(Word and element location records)
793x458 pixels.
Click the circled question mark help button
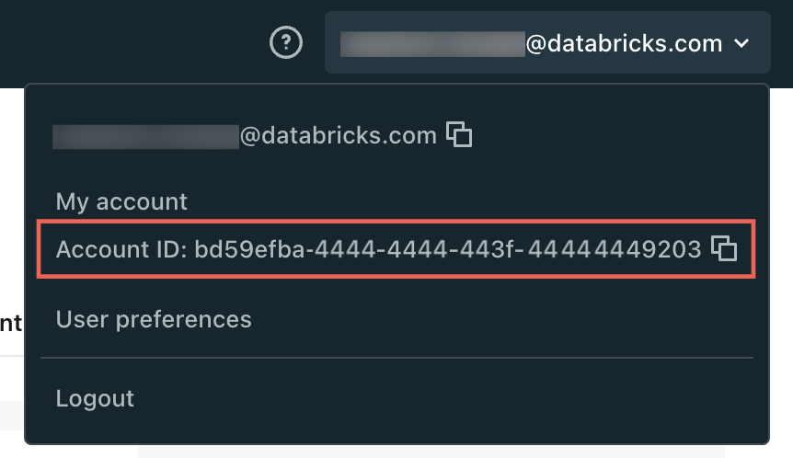point(286,42)
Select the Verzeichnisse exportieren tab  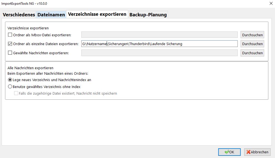point(97,14)
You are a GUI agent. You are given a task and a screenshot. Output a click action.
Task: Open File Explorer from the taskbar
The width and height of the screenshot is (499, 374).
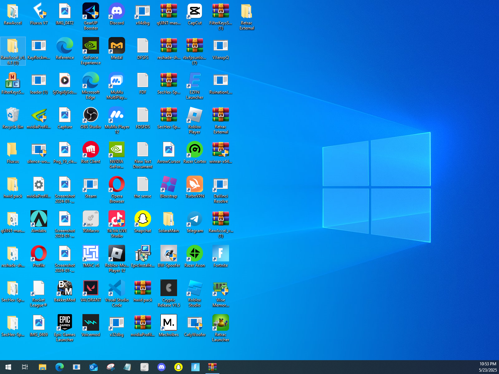42,367
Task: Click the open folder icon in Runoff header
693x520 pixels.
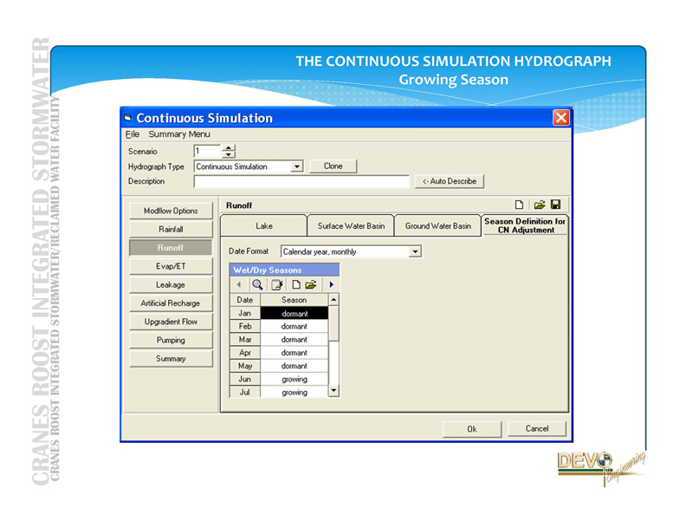Action: click(x=538, y=205)
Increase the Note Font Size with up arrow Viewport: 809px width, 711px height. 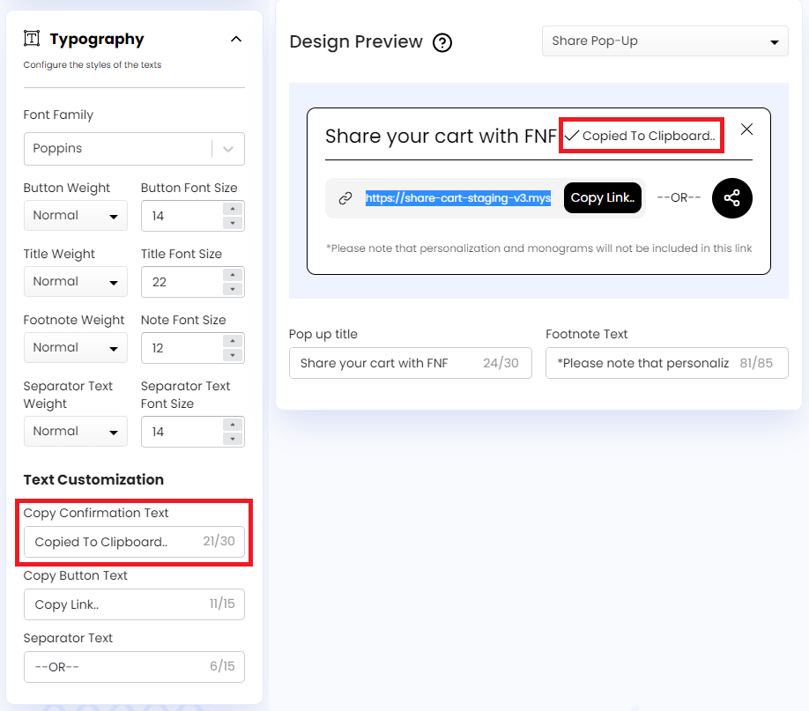pyautogui.click(x=233, y=341)
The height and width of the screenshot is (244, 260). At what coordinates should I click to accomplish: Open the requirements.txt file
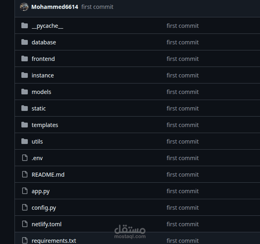[54, 241]
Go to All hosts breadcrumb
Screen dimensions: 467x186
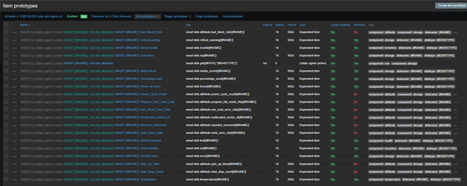pyautogui.click(x=10, y=16)
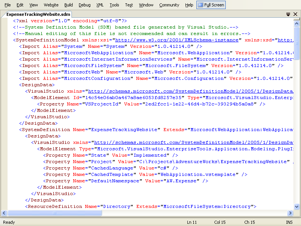Open the Website menu
The height and width of the screenshot is (226, 301).
point(51,5)
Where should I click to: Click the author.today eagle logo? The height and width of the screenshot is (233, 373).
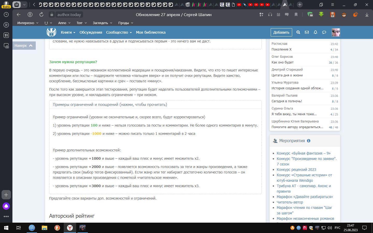(51, 32)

GOAL OF THE EXERCISE: Reproduce verbatim the part of the records that opens with the line containing "The height and width of the screenshot is (244, 260)." and runs through the end of the records. Leave the pictures out of your answer.

OUTPUT OF THE EXERCISE:
The height and width of the screenshot is (244, 260). At what coordinates should I click to accomplish: Open the requirements.txt file
[54, 241]
Go to All hosts breadcrumb
Screen dimensions: 467x186
pyautogui.click(x=10, y=16)
Open the Website menu
The height and width of the screenshot is (226, 301).
point(51,5)
Where should I click to: Click the author.today eagle logo? The height and width of the screenshot is (233, 373).
(51, 32)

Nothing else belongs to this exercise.